# Variational Autoencoder (VAE)
* #### Get reduced feature vectors (16-dimension) from monomer sequences (32-dimension) using VAE

### 1. Train VAE


In [1]:
# import
import torch
import pandas as pd
import matplotlib.pyplot as plt

from sklearn.model_selection import train_test_split
from sklearn.preprocessing import StandardScaler
from sklearn.decomposition import PCA

from vae.encoder import Encoder
from vae.decoder import Decoder
from vae.train import train_model
from vae.utils.torch import FullyConnectedNeuralNetwork, TrainedVAE
from vae.utils.function import get_blockiness, plot_two_pairs_color_map

In [12]:
# prepare data
print("Data processing ...", flush=True)
df_a = pd.read_csv('./data/dataSetA.csv', sep='  ', engine='python', header=None)
df_b = pd.read_csv('./data/dataSetB.csv', sep='  ', engine='python', header=None)
df_c = pd.read_csv('./data/dataSetC.csv', sep='  ', engine='python', header=None)
df_d = pd.read_csv('./data/dataSetD.csv', sep='  ', engine='python', header=None)
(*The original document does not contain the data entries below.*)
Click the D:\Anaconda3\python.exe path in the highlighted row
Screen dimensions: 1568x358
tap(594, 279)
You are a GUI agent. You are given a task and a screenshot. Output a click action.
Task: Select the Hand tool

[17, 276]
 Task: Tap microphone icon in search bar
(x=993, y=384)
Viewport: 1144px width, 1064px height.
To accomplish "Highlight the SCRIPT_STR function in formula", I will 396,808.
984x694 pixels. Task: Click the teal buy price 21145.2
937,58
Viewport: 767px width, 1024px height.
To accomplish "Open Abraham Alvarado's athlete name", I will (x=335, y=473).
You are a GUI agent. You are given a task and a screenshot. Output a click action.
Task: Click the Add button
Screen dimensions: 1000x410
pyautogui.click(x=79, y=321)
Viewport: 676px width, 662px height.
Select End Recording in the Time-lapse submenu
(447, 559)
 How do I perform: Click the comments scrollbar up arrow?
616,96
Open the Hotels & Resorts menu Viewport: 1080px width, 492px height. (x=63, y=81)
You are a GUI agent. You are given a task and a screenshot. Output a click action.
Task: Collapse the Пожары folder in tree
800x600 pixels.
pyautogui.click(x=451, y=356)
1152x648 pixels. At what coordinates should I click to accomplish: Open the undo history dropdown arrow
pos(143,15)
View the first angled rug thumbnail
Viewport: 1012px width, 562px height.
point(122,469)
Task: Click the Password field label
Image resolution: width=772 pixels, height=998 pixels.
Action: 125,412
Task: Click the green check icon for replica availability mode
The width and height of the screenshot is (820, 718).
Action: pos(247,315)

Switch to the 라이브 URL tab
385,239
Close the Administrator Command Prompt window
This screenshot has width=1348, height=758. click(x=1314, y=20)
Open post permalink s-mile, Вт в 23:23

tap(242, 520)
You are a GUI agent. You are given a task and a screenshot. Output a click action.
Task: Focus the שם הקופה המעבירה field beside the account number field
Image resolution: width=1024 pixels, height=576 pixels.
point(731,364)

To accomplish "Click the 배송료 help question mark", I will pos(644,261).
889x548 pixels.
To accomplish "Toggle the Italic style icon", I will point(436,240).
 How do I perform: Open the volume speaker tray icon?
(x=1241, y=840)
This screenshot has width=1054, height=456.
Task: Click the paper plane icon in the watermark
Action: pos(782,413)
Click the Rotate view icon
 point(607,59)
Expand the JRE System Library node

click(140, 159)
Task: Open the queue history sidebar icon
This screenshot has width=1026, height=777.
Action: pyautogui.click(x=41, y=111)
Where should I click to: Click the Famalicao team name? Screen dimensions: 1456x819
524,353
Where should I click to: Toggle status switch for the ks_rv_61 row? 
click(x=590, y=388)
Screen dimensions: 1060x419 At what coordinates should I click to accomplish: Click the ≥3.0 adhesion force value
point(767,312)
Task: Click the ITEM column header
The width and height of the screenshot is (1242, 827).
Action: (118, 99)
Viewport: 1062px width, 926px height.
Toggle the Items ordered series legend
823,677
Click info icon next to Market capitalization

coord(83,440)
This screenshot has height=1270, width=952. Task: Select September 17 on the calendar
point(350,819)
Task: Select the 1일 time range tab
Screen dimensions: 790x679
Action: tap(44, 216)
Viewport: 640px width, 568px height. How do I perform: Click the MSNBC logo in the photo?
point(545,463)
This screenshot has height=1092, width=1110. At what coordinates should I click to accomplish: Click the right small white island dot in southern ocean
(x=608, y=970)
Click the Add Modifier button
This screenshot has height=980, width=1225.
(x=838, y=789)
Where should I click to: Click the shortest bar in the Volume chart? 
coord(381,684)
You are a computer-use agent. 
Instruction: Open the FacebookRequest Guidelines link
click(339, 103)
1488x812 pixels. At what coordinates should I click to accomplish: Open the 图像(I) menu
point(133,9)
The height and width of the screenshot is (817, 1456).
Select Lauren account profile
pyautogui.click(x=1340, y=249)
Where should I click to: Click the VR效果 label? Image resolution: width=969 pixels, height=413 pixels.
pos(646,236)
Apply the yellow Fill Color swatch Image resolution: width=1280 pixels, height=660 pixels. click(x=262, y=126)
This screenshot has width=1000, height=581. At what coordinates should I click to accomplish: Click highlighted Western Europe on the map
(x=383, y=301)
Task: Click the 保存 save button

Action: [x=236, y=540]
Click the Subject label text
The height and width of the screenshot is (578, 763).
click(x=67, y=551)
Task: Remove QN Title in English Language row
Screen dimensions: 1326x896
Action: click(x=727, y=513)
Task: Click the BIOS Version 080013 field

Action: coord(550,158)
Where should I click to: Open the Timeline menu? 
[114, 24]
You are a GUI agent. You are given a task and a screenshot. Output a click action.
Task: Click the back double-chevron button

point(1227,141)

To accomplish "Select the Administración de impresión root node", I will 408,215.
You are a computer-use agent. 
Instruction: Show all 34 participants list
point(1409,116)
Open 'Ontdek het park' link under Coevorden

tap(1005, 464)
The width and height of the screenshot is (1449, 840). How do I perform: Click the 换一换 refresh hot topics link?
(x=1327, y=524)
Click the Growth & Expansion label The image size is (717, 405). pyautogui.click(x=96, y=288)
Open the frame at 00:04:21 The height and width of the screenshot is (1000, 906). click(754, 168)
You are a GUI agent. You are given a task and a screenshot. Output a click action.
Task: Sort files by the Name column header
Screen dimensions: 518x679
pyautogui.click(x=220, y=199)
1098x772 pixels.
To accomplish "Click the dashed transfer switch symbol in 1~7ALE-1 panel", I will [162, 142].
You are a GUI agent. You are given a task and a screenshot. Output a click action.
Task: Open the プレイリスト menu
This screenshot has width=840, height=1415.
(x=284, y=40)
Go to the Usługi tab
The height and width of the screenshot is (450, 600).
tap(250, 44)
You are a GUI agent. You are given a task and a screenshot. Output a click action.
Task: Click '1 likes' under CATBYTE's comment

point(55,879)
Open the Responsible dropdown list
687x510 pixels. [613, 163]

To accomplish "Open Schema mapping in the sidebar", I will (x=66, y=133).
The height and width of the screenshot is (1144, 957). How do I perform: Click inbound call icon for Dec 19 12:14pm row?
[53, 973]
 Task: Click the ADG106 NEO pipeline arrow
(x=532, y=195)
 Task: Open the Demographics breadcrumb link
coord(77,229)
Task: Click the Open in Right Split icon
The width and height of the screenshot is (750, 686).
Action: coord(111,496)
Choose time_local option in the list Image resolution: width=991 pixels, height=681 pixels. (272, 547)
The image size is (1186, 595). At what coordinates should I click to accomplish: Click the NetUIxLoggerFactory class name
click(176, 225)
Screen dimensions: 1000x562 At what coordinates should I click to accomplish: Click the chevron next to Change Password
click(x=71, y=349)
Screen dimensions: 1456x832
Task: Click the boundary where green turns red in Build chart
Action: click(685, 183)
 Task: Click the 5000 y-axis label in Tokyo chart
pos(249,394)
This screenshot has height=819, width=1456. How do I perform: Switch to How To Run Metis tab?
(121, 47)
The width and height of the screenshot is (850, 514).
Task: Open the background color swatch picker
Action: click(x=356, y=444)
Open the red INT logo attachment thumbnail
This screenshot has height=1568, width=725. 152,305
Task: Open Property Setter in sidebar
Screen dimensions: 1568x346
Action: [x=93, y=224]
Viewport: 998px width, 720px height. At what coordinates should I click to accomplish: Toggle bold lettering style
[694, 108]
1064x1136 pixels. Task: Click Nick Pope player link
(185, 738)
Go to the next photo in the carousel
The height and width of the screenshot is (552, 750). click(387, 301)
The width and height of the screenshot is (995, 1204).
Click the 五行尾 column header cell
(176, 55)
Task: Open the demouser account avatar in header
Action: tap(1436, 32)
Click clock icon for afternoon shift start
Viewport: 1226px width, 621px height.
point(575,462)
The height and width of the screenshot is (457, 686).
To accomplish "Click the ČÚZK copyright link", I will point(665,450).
df_total = pd.concat([df_a, df_b, df_c, df_d], axis=0)

# get volume fraction and blockiness
sequence_list = list()
for idx, row in df_total.iterrows():
    sequence = ''
    modified_row = row[1: -1]
    for num in modified_row:
        sequence += str(int(num))
    sequence_list.append(sequence)

df_total['sequence'] = sequence_list
df_total['0_fraction'] = df_total['sequence'].apply(lambda x: x.count('0') / 32.0)
df_total['1_fraction'] = df_total['sequence'].apply(lambda x: x.count('1') / 32.0)
df_total['blockiness'] = df_total['sequence'].apply(lambda x: get_blockiness(x))
df_total['interaction_parameter'] = df_total[0]
df_total['lamellar_period'] = df_total[33]
df_total = df_total.drop(labels=['sequence', 0, 33], axis=1)

Data processing ...


In [40]:
# prepare train / test dataset
dtype = torch.float32
device = torch.device('cuda')

# preprocess sequence data
sequence_arr = df_total.iloc[:, :32].values.tolist()
x_data = torch.zeros(size=(len(sequence_arr), 32, 2), dtype=dtype, device=device)  # 32 (total) / only 2 beads
# x_data.fill_(value=1.0 / (1.0 + np.exp(1.0)))
for num in range(len(sequence_arr)):
    for idx in range(32):  # total 32 monomers
        if sequence_arr[num][idx] == 0:
            # x_data[num, idx, 0] = np.exp(1.0) / (1.0 + np.exp(1.0))  # soft max
            x_data[num, idx, 0] = 1.0
        else:
            # x_data[num, idx, 1] = np.exp(1.0) / (1.0 + np.exp(1.0))
            x_data[num, idx, 1] = 1.0

# preparation training data (target and features)
y_with_feature = df_total.iloc[:, 32:]

# set and fit the scalers
scaler_list = [StandardScaler() for _ in range(y_with_feature.shape[1])]
for idx, scaler in enumerate(scaler_list):
    scaler.fit(y_with_feature.iloc[:, idx].values.reshape(-1, 1))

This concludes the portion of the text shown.